## EXERCISES:
1. In the algebra text, whose work made algebra recognized as a separate branch of mathematics?
2. Write the next part of the text on the history of algebra, starting after its last sentence.

───── READING TEXT

820s: Algebra

Algebra is the study of mathematics by using a combination of symbols and values and the rules for manipulating those symbols and values. In its most basic form, it involves using equations to find the unknown. Linear equations, the quadratic formula, functions, and much more are all familiar examples of algebra. Algebra became recognized as a separate branch of mathematics thanks to work of the Persian mathematician Muhammad ibn Musa al-Khwarizmi

The Roots of Algebra

The Quadratic Formula with Examples
The Quadratic Formula with Examples
(Credit: www.onlinemathlearning.com)

This history of any field of mathematics rides on a curvy road. This is no-less true for algebra. The roots of algebra can be traced back to Babylonian and Greek mathematics, at least 2000 BCE.  We have evidence of stone tablets from Babylonian mathematicians who were hitting on the same ideas of algebra. The representation was not the same and the symbols they used were unique to their culture, but the fundamental spirit of algebra is evident. The Babylonians used complex arithmetic methods to solve modern algebraic problems. The Egyptians also worked with algebraic ideas but they were much less advanced that the Babylonians and did not advance much past solving linear equations.

──────────
───── SOURCE DATA

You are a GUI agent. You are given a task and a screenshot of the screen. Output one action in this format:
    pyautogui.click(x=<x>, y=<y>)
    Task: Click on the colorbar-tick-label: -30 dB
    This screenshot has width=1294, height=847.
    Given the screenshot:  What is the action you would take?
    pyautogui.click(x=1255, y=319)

──────────

## ANSWERS PROVIDED:
1. The Persian mathematician Muhammad ibn Musa al-Khwarizmi.

2.
The next big reservoir of algebraic thought came courteous of the Greek mathematicians, in particular a person named Diophantus of Alexandria. Diophantus lived in Alexandria, Egpyt in the 3rd century. Little is known of his life except his works and his age. He authored a thirteen book series titled Arithmetica that unfortunately has not survived in its full form. The portions that have survived show algebraic equations being solved. Diophantus and the Greeks devised a system of geometric algebra, using squares to solve for equations. 

The Indian mathematician Brahmagupta was another person who influenced the development of algebra. Brahmagupta lived during the 7th century in northwest India. He wrote many influential works with a focus on mathematics and astronomy. His most famous work, Brahmasphutasiddhanta, provided solutions to linear and quadratic equations and is one of the earliest known texts to treat zero as a number. Much of his work moved from India the the Middle East, and was not known by Western Europe until many centuries later.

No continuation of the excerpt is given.